The ranch does one cut with a growing season that starts at the end of May and finishes at the end of August. In British Columbia, many ranches have grazing licenses, permitting them to graze their cattle on Crown land. The licensing process is administrated by the province's Ministry of Forests. Licenses are typically valid for a period of 10 years and can be either exclusive or shared. A grazing license provides ranchers with a certain number of Animal Unit Months (AUM), which is the amount of forage required for one month by an average animal (or cow/calf unit) aged 6 months or older.

Grazing licenses provide ranchers with the ability to summer graze cattle (usually from May to September, depending on the range), freeing their own fields to produce hay and field crops. Cattle are then winter-fed using the hay and crops grown during the summer months on their own cultivated land. Grazing licenses are needed throughout much of British Columbia, as there is limited land available for crop production in the fertile and rich river valleys, but significant land available for summer grazing and a grazing season that easily extends for 6 months. While grazing land is available under Ministry of Forest tenures in the Peace region, there is also a significant amount of land that is available for the growing of forage for livestock that might otherwise not be as suited towards higher value crops. As such, a farm like Clover Farms can carry a significant level of cattle without the need for grazing land.

Historical Operations

The ranch was historically operated as a pure grain operation with Oats, Barley and Canola. While this area has a significant number of farms dedicated to grain production, Clover Farms' predominantly Class 4 soils makes it is easier to manage as a cattle ranch. Historical yields were a maximum of 25-30 bushels for canola, 100 bushels for oats, and 70-80 bushels for barley. The ranch still has the equipment and improvements for grain harvesting and storage with the capacity to store 250,000 bushels.

Soil Classifications

Clover Farms has predominantly Class 4 soils. A full description of the Soil Classifications is available electronically.
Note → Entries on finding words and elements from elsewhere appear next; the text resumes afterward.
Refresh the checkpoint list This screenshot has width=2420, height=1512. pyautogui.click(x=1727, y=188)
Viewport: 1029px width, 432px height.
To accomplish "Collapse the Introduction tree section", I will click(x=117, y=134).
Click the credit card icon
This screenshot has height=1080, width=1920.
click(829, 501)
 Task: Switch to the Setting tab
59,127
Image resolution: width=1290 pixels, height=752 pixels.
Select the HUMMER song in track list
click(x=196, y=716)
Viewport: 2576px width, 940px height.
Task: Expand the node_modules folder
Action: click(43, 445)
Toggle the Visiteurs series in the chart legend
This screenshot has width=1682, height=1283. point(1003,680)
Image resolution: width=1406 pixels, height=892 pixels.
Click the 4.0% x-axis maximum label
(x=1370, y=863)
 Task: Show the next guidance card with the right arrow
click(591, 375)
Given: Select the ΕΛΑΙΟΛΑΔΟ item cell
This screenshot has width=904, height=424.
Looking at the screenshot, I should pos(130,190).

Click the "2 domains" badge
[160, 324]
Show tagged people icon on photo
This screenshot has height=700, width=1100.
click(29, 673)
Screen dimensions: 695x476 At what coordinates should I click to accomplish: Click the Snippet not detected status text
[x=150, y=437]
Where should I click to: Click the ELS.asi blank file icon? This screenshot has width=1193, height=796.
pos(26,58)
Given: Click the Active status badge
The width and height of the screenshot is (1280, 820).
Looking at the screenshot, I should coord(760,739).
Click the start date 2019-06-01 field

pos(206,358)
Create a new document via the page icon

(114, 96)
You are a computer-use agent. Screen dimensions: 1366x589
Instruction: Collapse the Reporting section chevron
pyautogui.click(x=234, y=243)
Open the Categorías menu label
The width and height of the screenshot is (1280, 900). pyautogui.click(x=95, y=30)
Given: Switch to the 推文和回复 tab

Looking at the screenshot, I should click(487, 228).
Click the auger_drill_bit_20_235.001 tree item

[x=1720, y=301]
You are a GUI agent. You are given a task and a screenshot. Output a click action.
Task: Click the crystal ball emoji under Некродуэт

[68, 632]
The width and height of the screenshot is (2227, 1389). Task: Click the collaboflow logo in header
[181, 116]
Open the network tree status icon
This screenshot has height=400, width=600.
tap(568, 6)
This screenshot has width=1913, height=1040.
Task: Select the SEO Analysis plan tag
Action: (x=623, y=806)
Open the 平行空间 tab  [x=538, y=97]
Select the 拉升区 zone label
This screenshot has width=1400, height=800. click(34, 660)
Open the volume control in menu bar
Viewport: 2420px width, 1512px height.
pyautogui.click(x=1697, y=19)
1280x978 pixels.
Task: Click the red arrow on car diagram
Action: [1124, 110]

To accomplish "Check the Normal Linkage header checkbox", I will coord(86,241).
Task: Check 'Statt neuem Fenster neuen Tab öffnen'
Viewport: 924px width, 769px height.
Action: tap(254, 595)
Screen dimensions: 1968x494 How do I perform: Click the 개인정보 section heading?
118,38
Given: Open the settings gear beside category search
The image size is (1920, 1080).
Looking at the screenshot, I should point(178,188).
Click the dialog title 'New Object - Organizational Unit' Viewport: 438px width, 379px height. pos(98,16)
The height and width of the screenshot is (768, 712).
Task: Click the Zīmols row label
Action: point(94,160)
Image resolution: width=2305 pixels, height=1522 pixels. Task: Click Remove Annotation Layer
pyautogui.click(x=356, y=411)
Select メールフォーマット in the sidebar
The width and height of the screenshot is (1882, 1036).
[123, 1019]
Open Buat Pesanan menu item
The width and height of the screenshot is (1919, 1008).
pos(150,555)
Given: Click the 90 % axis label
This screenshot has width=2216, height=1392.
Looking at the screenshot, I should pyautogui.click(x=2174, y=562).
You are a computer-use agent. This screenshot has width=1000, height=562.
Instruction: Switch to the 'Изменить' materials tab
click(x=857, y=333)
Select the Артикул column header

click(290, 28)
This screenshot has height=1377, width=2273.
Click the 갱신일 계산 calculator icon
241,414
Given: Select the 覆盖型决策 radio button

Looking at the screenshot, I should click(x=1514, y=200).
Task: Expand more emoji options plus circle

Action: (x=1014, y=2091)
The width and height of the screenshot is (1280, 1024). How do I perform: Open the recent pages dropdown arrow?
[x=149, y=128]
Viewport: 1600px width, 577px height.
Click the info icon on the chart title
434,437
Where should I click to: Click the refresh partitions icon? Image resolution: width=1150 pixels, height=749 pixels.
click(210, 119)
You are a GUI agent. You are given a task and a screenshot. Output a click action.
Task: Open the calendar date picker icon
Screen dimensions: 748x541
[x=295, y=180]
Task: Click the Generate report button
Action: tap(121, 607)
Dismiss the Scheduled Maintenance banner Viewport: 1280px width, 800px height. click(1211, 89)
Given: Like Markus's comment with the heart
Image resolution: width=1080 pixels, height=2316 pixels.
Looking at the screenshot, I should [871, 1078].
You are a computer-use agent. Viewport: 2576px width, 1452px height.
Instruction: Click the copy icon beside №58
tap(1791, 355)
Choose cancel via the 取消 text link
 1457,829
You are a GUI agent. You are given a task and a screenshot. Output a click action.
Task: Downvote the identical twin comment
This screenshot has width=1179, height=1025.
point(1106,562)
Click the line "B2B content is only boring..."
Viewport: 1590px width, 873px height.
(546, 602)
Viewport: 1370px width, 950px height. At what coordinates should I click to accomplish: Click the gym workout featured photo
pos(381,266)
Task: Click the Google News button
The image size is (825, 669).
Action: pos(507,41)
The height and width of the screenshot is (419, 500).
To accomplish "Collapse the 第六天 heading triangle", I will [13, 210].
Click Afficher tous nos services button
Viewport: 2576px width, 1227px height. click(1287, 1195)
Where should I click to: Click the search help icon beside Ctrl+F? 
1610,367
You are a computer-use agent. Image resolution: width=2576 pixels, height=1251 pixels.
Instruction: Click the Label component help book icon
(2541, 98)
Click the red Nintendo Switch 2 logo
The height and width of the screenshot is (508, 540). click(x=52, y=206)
Improvements and Equipment

Clover Farms has a significant level of improvements that includes five residences, five mobile homes and a wide range of farm related buildings. The estimated replacement cost is in excess of $3,000,000. A full list is available to qualified purchasers.

Given the farms historical use, the equipment inventory is extensive. All equipment is owned outright by Clover Farms with no leased equipment.

Oil and Gas Revenue

Clover Farms currently receives in excess of $200,000 per year in lease revenue from oil and gas well sites. Further details on these leases are available to qualified purchasers.


The majority of the lands associated with this offering are located within a land designation known as the Agricultural Land Reserve, or ALR. Created in 1973, the Provincial Agricultural Land Commission (ALC) is an independent Provincial agency responsible for administering the Agricultural Land Reserve (ALR), which is a land use designation, intended to encourage agricultural use. The purpose of the ALC is to preserve agricultural land and encourage farm uses in collaboration with local landowners, local governments and the First Nations. ALR boundaries were set in the early 1970's and determined based upon the capability and suitability of land for agricultural use, uses at the time, local zoning and public input. Approximately 5% of BC's land base, the most agriculturally important, is located within the ALR.

The ALR covers approximately 4.7 million hectares of land within British Columbia, including both private and public lands and takes precedence over other land uses; as such, local and regional government bylaws are planned in accordance with this provincial policy.

Generally, land within the ALR is intended only for agricultural purposes. However, recreational and agri-tourism related businesses might be permitted on a conditional basis.